Stipulative Ontologies

A consideration, relevant to these discussions, is the degree of 
control desired by the author over the meaning of a semantic web document.  
It seems to me desirable to add a feature, or to create an application 
that allows an author to publish how much of an ontology should be treated 
as stipulative and how much as lexical or descriptive.

I believe the lack of this is at the heart of some of the debate on this list.
I think that some users of RDF assumed that by default most ontologies would 
be taken as stipulative definitions of terms (URIs) owned by the author.  
Others saw that much of natural language was based on uses that could only 
later be formalized into descriptive definitions instead.  They were afraid 
that we were headed down a road requiring software to treat all ontologies as 
stipulative, and thus missing the chance to create terms that could evolve 
naturally.

As an example of what I mean by the use of stipulative definitions, consider 
RFC 2119, http://www.ietf.org/rfc/rfc2119.txt.  This is surely one of the most 
commonly cited RFCs.  Its sole purpose is to fix the meaning of certain terms 
when those terms are used in other documents.  It makes explicit a high degree 
of commitment to a particular interpretation of the terms used.
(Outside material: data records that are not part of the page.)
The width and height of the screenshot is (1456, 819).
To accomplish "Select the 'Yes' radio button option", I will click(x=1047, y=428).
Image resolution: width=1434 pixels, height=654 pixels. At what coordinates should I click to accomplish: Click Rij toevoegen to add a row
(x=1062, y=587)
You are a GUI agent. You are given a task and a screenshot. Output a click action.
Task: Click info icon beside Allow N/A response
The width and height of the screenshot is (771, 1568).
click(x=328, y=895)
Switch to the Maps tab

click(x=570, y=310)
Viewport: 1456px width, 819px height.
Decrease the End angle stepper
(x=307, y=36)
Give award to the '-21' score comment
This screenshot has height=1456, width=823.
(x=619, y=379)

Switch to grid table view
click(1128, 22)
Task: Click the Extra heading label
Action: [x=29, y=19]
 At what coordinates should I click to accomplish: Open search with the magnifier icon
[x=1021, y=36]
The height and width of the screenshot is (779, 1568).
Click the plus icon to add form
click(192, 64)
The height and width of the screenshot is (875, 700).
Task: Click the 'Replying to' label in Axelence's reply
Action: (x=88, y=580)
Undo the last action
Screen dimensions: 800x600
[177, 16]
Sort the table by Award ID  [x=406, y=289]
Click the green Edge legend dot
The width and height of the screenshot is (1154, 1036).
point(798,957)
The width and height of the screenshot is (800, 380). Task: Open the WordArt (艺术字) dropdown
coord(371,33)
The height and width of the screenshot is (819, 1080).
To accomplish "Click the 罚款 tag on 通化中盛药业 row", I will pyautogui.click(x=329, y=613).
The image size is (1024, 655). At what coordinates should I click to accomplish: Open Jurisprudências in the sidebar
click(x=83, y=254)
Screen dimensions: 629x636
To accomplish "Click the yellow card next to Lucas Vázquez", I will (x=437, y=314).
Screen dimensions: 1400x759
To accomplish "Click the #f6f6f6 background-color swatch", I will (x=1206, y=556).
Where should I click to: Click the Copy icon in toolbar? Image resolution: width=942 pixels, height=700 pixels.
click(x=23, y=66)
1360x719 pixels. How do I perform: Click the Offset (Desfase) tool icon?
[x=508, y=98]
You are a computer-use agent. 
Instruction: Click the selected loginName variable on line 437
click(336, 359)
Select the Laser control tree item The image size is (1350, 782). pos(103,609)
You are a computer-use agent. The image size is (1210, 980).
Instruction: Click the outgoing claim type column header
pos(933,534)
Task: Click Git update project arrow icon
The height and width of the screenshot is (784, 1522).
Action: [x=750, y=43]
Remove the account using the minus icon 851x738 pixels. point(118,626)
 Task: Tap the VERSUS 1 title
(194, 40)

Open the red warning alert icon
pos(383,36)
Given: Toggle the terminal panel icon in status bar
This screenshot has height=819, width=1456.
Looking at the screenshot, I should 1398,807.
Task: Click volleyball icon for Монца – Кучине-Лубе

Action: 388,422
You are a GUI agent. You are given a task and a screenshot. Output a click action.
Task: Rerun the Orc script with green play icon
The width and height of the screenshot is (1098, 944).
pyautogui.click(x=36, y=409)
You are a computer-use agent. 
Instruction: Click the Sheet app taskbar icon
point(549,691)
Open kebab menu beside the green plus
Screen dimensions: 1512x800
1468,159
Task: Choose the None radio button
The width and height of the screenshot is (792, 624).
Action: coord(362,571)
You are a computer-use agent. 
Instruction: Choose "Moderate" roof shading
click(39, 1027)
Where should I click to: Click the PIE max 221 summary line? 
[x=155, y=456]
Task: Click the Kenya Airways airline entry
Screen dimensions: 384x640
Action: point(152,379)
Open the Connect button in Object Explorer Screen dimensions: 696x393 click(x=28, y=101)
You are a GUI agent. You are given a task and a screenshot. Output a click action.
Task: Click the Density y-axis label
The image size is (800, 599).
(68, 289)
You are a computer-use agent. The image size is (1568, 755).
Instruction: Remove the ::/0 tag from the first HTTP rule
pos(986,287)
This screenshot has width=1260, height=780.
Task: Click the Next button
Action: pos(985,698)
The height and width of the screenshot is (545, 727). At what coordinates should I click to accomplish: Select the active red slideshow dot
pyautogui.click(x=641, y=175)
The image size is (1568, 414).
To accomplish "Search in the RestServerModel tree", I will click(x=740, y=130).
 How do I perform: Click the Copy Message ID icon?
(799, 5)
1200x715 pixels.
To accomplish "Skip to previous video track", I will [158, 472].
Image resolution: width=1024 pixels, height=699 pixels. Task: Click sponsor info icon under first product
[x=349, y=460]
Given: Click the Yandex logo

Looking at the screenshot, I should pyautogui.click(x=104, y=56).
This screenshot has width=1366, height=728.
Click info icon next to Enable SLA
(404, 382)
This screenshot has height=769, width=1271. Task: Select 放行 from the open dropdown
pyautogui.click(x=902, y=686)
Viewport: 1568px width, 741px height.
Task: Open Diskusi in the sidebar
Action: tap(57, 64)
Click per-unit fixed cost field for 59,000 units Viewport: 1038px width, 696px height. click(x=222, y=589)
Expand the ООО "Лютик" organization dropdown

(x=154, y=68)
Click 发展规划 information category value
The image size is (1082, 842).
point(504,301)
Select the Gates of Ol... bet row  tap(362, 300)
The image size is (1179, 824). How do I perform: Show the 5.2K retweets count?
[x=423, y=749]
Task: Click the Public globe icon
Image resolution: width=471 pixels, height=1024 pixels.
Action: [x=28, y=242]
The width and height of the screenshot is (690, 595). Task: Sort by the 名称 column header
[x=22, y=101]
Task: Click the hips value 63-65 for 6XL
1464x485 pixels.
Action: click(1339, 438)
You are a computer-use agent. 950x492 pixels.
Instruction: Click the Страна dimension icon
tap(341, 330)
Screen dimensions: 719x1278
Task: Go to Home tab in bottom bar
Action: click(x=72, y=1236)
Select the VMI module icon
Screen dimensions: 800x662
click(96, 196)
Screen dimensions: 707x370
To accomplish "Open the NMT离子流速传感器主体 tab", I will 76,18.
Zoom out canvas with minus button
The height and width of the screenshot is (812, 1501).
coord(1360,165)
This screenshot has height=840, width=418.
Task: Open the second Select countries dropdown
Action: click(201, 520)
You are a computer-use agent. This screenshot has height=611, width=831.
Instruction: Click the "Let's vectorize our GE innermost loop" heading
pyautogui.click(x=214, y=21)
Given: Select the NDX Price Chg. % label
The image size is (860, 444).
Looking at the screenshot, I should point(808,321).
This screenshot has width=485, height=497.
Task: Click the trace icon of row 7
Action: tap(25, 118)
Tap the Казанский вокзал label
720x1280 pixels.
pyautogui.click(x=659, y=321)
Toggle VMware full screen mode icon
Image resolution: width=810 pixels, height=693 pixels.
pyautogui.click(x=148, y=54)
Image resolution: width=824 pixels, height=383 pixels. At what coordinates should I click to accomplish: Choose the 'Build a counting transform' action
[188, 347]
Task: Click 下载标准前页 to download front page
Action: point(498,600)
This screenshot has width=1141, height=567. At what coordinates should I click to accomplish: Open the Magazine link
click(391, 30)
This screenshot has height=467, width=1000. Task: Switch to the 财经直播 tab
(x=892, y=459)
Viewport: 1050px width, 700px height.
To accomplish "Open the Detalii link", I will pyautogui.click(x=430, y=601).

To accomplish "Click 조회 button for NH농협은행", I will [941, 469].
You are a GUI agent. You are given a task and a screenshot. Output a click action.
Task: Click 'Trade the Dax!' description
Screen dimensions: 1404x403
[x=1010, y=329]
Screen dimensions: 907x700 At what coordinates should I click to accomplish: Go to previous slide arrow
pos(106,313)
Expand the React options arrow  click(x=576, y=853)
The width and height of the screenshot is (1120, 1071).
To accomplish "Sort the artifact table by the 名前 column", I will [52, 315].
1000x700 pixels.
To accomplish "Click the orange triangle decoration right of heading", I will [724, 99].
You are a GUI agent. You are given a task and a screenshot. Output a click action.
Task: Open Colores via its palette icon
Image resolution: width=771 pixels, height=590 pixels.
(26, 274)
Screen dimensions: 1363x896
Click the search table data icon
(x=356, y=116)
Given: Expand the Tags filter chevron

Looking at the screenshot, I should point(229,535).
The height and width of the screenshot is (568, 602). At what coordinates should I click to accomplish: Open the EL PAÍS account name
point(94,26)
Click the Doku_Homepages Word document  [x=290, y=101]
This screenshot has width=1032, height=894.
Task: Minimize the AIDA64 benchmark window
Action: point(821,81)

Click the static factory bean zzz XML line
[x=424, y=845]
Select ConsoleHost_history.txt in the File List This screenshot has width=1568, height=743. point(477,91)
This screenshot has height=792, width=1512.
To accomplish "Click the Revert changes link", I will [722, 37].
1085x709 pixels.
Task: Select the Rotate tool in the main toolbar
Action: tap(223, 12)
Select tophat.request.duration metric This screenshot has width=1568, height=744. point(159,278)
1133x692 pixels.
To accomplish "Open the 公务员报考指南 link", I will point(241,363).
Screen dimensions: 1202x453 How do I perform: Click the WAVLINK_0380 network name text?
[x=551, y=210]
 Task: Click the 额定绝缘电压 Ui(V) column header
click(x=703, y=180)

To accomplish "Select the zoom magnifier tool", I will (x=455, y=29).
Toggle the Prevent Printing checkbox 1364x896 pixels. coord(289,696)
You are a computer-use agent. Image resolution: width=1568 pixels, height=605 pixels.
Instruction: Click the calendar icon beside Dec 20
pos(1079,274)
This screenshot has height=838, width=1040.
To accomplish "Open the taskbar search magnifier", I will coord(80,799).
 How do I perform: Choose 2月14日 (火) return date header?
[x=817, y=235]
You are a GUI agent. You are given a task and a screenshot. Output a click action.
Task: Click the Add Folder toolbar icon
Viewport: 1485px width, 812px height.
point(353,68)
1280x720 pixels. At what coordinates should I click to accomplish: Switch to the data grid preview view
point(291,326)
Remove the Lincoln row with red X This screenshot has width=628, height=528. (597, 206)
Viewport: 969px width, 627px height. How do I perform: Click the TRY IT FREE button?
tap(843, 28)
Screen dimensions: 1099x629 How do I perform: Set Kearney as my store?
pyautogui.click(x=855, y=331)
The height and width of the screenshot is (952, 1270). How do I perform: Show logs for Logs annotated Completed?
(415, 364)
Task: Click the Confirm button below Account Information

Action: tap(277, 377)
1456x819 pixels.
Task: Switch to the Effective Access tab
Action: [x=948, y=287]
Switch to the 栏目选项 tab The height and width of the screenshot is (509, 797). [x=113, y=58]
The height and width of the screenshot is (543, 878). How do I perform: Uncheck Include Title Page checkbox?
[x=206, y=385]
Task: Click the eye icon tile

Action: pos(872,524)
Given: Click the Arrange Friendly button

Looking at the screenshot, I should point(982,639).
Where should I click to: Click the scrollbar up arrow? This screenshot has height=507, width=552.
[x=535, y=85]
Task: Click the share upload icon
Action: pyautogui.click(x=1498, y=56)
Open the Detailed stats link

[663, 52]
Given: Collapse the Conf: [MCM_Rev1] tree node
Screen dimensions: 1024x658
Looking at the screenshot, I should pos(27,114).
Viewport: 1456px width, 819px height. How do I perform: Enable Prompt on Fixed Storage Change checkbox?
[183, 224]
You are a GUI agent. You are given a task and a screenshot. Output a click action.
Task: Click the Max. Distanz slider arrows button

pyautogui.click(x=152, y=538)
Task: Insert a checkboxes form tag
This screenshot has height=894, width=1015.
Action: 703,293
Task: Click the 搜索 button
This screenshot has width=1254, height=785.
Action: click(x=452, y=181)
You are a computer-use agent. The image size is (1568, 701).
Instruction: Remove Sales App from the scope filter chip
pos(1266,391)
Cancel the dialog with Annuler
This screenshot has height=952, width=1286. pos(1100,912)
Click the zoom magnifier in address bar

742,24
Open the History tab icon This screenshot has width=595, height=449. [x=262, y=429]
See from that 
document the following section:

  "Authors who follow these guidelines should incorporate this phrase 
   near the beginning of their document:

      The key words "MUST", "MUST NOT", "REQUIRED", "SHALL", "SHALL
      NOT", "SHOULD", "SHOULD NOT", "RECOMMENDED",  "MAY", and
      "OPTIONAL" in this document are to be interpreted as described in
      RFC 2119."

Stipulative definitions are used quite often in statutory law, contracts,
programming languages, and standards documents.  They are used, it seems,
wherever the advantages of reduction of ambiguity and increased 
precision are desired.  They have disadvantages as well, and certainly 
need not be used everywhere.

I believe we can formalize and thus automate the specification of the degree 
of stipulation we desire over our ontologies and thus meet the needs of both 
those who think that the author/owner of URIs should be able to stipulate 
the meaning intended by publication of those URIs in certain contexts and 
those who think the meaning of URIs should be free in all contexts to evolve 
naturally towards whatever future they may have.

Having the explicit facility to do this will not inhibit either goal.